Les extrêmes droites sont obsédées par les questions de « la survie de la race blanche ». Cette question va modeler tout le reste, y compris leurs visions de la géopolitique. Entretien avec le chercheur Stéphane François.
« Il y a beaucoup d’ouvrages sur les droites radicales avec de nombreux points précis évoqués de façon approfondie mais il n’y avait rien sur leur vision du monde, sur leur conception de la géopolitique », explique le chercheur Stéphane François (Université de Mons, CNRS). Il publie sur ce sujet Géopolitique des extrêmes droites (ed. Cavalier Bleu). Un ouvrage structuré en trois parties couvrant successivement les périodes de 1900 à 1945, de 1945 à 1990 et la période contemporaine. Le livre démontre à quel point la question raciale était et est toujours structurante pour la pensée géopolitique de la mouvance.

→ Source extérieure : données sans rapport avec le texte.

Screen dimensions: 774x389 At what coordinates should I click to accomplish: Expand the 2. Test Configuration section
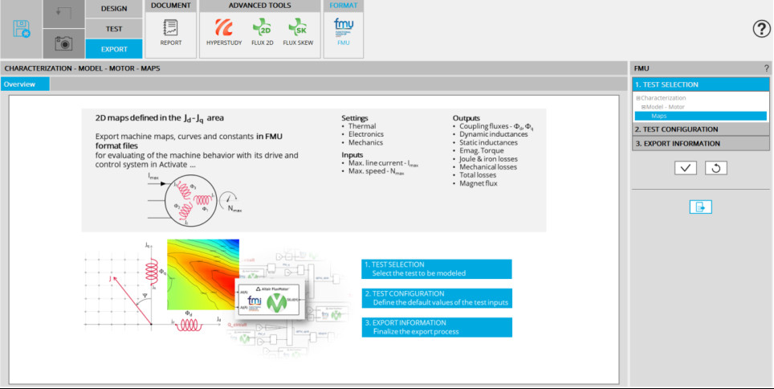pos(700,129)
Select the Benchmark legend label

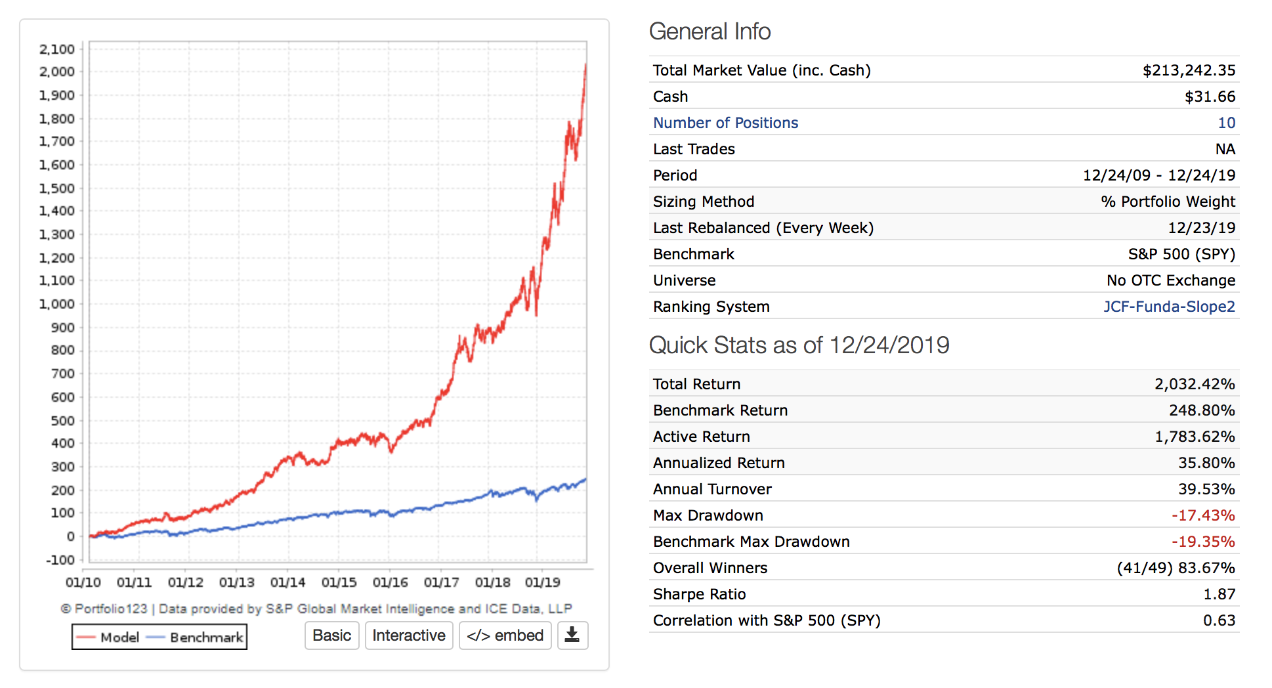pyautogui.click(x=206, y=637)
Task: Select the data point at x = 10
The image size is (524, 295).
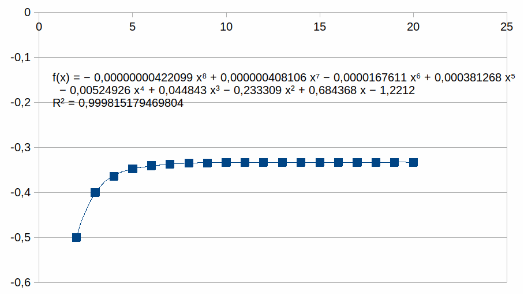Action: [x=226, y=163]
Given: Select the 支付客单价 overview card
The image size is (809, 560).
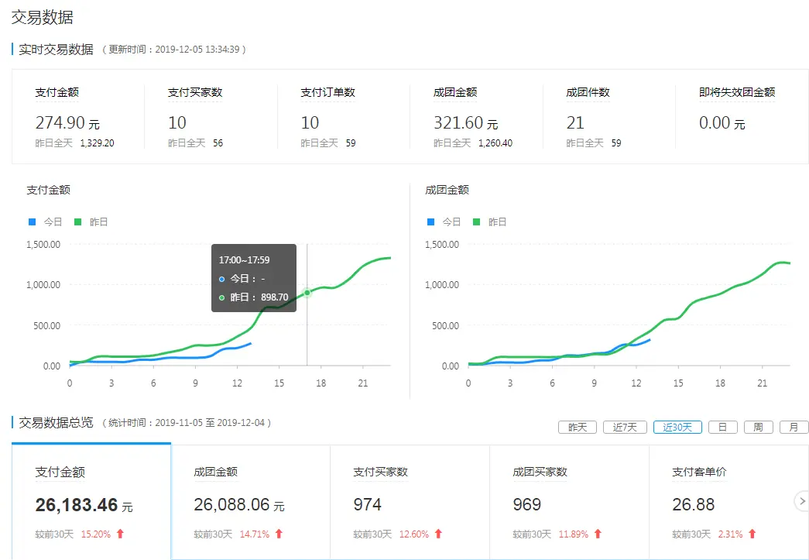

La majorité des courants de l’extrême droite reprend à son compte la théorie du choc des civilisations de Samuel Huntington. Selon ce professeur en sciences politiques américain, des grands ensembles civilisationnels s’affrontent. Des ensembles liés d’abord, selon l’extrême droite, par des questions d’ethnie et d’identité. Une vision du monde composée autour d’une obsession : la survie de la « race blanche ». « Cette obsession identitaire, on la retrouve aussi bien dans les discours d’Eric Zemmour que dans le manifeste de Payton Gendron, l’auteur de l’attentat de Buffalo », souligne Stéphane François. Entretien.
Est-ce que l’agression russe sur l’Ukraine a rebattu les cartes de la vision géopolitique de l’extrême droite française ?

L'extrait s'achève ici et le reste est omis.